I am new to this forum so I will introduce myself and ask my question. I am a nooby. 

I am in the process of building an expedition camping truck for extended camping trips. For me, longevity of my battery is paramount. I do not want to start my truck to charge the batties if I don't have to. I will have allot of things connected to my battery, so I am trying to save amps where I can. 

I am also on a self imposed budget.....cheap. I can machine my own parts and I have limited electrical experience. If I have a schematic or enough documentation, I can build things. 

What I am looking for is indoor dome lights, outdoor camping lights, etc. 

I would like to spend around $10 for each light instance. 

What is the cheapest way to get the most light without going big? 

Also, I am consideing yellow LED's to help reduce the draw of bigs and red ones for days when I want to preserve my night vision. 
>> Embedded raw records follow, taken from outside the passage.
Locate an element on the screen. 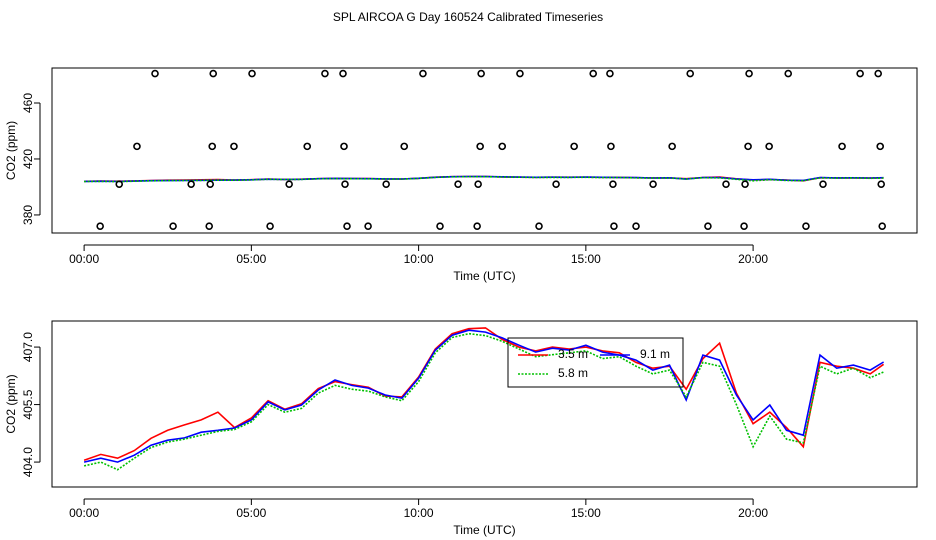  series-line is located at coordinates (484, 179).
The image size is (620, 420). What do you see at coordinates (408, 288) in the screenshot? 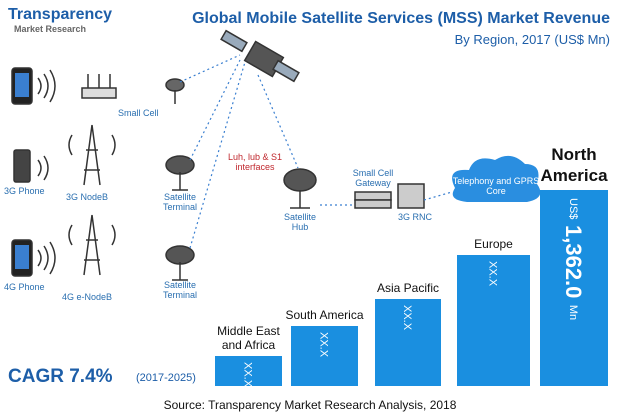
I see `category-label: Asia Pacific` at bounding box center [408, 288].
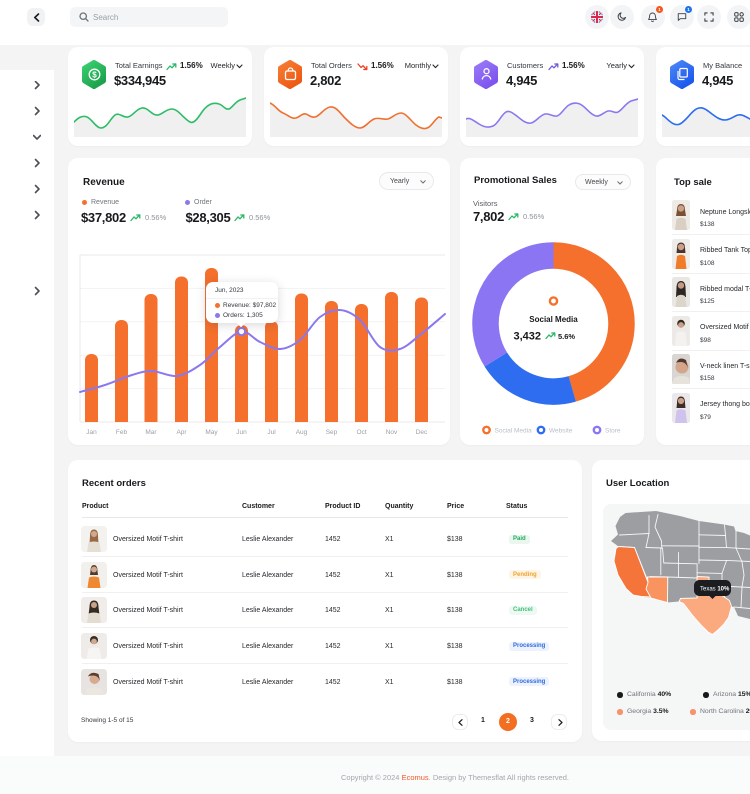  I want to click on svg-text: May, so click(212, 432).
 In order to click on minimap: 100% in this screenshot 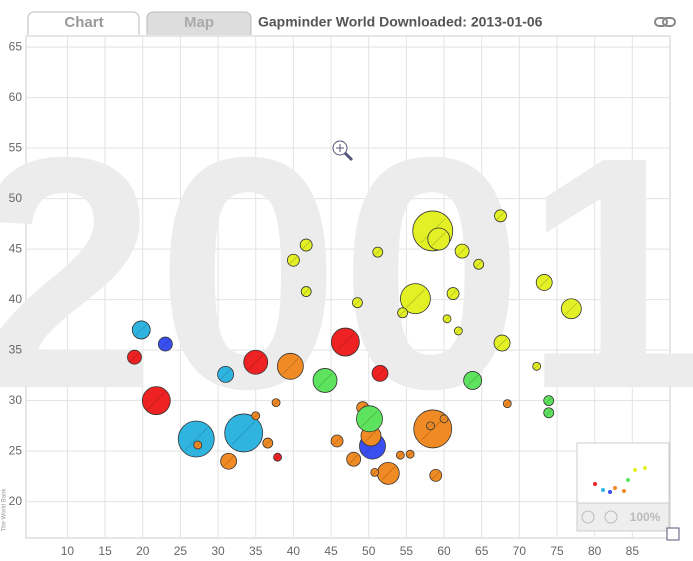, I will do `click(628, 492)`.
Any comments arer welcome. Thanks in advance.


----------



## Ramdough (Jul 5, 2006)

Wow..... not a single response.


----------



## CLHC (Jul 5, 2006)

Whoa. . .Sorry that no one responded and don't have the know how to answer you. Hopefully someone will come along and help you out.

But, Welcome to CPF! :wave:


----------



## Illum (Jul 5, 2006)

welcome to CPF...
I dont know about lights on a truck, but one thing's for sure...switch everything to LED and preferrably add more batteries under the back seat...

Unfortunately I do not have adequate expertise to assist you in your project, for that I apologize for the lack of education in my field.

-If you are planning to park this car in sunny places, try investing into photovoltiacs and add extra insulation on the battery heat is a no no when your trying to hold a charge.
ex: http://www.solar-panels-for-energy.com/prod_store/PS_weekend.html

-If you want to conserve amperage on the cars main circuits...try investing the interior lights or side lights with LEDLAs...short for Light Emitting diode lamp assemblies
ex: http://www.superbrightleds.com/1157.htm
-LEDLAs cost alot more than a conventional bulb, and slightly dimmer in output of a different color temperature, but it is theretically undustructiable and should last for the cars life.

-What kind of expedition car are you working on?

I hope this is of help cuz this is about all I know on "RV engineering of electrical self-sufficiency"

Best of luck, Regards.


----------